Statistics Department Seminar “Identifying condition-specific patterns in large-scale genomic data”

Identifying condition-specific patterns in large-scale genomic data
Tuesday, June 23, 2020 - 4:30pm
Zoom ID 941 3461 3493 (+password)
Qunhua Li (Pennsylvania State University)
Abstract / Description: 

Joint analyses of genomic datasets obtained in multiple different conditions are essential for understanding the biological mechanism that drives tissue-specificity and cell differentiation. But it still remains computationally challenging even when the number of conditions is moderate.

I will present CLIMB (Composite LIkelihood eMpirical Bayes), a statistical methodology which learns patterns of condition specificity present in genomic data by leveraging pairwise information.
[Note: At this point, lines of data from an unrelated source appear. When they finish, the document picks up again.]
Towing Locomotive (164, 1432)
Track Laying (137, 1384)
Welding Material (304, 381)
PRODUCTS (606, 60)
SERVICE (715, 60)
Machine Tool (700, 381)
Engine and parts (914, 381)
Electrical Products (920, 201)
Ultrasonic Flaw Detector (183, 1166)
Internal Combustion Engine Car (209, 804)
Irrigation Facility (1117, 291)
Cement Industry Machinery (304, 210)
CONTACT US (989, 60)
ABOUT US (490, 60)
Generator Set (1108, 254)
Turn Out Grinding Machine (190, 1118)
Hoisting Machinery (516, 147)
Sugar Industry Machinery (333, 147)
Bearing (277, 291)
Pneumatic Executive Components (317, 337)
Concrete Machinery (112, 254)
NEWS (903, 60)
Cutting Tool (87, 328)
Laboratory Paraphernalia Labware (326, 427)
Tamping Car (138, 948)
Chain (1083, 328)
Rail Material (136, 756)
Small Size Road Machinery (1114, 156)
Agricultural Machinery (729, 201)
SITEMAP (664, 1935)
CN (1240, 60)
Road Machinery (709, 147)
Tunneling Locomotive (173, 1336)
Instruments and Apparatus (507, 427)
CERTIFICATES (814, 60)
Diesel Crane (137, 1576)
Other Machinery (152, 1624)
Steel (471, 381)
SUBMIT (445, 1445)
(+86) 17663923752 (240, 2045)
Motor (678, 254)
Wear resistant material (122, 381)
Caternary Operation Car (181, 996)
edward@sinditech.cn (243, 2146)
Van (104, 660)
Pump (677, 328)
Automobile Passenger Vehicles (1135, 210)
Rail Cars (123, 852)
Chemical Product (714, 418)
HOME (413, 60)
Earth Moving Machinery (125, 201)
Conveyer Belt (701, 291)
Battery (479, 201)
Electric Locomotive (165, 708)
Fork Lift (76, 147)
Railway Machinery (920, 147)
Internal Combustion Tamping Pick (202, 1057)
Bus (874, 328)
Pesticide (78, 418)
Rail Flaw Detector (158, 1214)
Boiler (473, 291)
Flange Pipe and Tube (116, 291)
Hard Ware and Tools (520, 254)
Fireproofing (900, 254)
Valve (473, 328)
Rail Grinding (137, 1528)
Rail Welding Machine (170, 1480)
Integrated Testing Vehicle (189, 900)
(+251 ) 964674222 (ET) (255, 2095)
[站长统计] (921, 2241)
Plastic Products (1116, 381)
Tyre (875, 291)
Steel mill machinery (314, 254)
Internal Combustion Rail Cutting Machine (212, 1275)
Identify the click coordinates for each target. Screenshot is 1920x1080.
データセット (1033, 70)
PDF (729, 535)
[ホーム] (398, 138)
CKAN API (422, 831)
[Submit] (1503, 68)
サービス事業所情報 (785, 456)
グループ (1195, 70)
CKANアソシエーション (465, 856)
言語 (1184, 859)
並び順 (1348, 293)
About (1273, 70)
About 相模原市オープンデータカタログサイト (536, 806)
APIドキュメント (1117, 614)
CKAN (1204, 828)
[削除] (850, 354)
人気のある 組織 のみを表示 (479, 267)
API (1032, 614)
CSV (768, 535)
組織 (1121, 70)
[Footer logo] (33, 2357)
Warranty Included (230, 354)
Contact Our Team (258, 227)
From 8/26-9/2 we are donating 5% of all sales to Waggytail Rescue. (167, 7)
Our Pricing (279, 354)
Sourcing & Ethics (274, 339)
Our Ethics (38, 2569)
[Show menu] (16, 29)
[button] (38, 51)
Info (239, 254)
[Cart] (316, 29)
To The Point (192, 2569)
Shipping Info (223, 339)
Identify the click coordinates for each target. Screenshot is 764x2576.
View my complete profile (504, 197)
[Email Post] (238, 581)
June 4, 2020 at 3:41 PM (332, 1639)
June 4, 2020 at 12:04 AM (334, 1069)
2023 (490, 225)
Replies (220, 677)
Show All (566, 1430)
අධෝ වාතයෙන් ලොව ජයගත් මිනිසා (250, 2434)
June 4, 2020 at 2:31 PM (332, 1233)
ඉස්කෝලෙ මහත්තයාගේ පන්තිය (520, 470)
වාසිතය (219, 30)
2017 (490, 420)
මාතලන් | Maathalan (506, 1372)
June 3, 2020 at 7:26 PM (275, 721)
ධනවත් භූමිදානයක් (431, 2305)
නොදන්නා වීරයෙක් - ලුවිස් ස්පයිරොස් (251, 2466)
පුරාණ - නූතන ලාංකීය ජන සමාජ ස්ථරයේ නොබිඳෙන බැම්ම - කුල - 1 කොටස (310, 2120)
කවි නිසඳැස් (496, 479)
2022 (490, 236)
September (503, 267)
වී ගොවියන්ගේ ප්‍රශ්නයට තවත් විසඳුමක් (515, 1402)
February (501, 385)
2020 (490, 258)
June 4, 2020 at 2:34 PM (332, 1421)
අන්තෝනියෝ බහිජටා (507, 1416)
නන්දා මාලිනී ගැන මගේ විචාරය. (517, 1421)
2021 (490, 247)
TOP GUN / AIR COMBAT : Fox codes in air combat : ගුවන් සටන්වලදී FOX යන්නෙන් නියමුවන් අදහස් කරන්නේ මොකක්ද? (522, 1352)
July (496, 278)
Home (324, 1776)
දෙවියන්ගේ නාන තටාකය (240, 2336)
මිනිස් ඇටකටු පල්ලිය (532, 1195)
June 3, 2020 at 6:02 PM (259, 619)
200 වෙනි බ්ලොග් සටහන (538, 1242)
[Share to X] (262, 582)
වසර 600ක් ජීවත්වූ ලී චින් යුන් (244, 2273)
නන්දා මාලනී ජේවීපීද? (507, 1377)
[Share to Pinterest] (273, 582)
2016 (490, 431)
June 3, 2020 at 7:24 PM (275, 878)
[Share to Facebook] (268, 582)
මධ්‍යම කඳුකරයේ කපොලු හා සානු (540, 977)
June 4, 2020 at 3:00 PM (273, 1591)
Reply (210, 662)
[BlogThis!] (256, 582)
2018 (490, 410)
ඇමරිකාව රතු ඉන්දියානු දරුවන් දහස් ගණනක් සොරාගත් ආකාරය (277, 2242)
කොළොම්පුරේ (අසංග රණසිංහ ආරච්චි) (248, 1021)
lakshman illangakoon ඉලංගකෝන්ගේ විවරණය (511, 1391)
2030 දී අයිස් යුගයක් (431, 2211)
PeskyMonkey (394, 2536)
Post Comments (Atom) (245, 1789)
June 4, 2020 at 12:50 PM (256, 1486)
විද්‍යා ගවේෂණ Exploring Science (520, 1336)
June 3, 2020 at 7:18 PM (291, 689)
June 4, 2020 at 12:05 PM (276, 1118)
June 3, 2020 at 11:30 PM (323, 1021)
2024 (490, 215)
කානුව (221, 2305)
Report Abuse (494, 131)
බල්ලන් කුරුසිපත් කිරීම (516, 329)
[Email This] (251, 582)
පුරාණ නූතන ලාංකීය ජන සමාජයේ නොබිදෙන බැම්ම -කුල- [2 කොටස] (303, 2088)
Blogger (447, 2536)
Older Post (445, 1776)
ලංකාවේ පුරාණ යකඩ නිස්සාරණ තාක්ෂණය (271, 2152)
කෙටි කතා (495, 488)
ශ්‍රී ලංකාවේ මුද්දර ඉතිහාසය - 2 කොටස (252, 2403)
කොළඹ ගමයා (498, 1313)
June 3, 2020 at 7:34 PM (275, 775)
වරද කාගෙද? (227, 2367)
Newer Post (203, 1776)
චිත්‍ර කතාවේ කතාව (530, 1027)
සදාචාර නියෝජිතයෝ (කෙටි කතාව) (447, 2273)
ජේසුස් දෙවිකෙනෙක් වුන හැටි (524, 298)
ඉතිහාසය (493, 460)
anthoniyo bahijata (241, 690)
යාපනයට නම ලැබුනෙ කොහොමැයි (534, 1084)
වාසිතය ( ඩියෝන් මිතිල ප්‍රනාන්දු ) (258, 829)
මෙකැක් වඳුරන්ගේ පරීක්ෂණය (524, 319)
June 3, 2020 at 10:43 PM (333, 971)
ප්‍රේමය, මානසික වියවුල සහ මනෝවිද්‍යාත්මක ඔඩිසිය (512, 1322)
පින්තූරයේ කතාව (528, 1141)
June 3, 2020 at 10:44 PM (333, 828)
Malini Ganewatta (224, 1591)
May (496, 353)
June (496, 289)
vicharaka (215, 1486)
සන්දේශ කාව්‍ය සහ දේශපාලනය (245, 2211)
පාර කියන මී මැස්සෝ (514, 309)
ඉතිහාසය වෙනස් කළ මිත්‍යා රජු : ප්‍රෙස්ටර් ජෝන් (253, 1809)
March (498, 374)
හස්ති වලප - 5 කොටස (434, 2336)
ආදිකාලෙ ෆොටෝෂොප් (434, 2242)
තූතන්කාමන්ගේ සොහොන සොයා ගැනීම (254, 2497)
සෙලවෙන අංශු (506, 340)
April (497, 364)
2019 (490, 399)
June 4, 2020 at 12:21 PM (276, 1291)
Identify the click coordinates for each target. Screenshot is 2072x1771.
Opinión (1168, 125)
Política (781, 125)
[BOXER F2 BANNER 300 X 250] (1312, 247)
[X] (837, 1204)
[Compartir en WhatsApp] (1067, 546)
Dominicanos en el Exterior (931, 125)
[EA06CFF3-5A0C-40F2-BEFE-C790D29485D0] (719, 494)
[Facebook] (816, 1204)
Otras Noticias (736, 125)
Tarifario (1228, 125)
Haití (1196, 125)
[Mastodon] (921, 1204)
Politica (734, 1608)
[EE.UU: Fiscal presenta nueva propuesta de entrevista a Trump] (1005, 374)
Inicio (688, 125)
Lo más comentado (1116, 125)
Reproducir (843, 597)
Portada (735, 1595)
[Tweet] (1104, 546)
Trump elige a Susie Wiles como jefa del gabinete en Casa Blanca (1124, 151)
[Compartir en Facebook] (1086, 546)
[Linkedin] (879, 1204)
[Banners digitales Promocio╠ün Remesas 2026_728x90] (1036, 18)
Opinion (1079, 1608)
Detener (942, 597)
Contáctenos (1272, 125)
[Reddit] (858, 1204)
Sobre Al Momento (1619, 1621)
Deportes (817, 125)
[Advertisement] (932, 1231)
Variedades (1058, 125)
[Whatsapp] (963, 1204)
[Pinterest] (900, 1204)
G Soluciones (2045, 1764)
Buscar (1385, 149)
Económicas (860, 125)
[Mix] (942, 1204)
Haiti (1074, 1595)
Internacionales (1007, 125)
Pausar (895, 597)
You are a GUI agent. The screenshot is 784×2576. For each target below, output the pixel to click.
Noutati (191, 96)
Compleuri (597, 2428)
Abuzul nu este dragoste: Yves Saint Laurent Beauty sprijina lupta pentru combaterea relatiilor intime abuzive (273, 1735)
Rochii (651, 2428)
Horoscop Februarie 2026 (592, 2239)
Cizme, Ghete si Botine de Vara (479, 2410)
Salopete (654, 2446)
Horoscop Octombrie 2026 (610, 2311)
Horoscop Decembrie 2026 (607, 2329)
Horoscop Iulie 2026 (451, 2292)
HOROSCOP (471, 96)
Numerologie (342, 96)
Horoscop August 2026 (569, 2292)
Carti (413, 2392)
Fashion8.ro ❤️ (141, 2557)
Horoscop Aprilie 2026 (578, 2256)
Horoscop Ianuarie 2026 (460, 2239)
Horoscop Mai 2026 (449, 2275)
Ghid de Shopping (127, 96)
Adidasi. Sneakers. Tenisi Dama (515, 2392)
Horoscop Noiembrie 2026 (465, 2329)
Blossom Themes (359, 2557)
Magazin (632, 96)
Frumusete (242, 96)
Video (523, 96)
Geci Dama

CLIMB provides a generic framework facilitating a host of downstream analyses, such as clustering genomic features sharing similar conditional-specific patterns and identifying which of these features are involved in cell fate commitment. It improves upon existing methods by boosting statistical power to identify biologically meaningful signals while retaining interpretability and computational tractability. We illustrate CLIMB's value on a CTCF ChIP-seq dataset measured in 17 different cell populations and an RNA-seq dataset measured in three committed hematopoietic lineages. These analyses demonstrate that CLIMB captures biologically relevant clusters in the data and improves upon commonly-used pairwise comparisons and unsupervised clusterings typical of genomic analyses.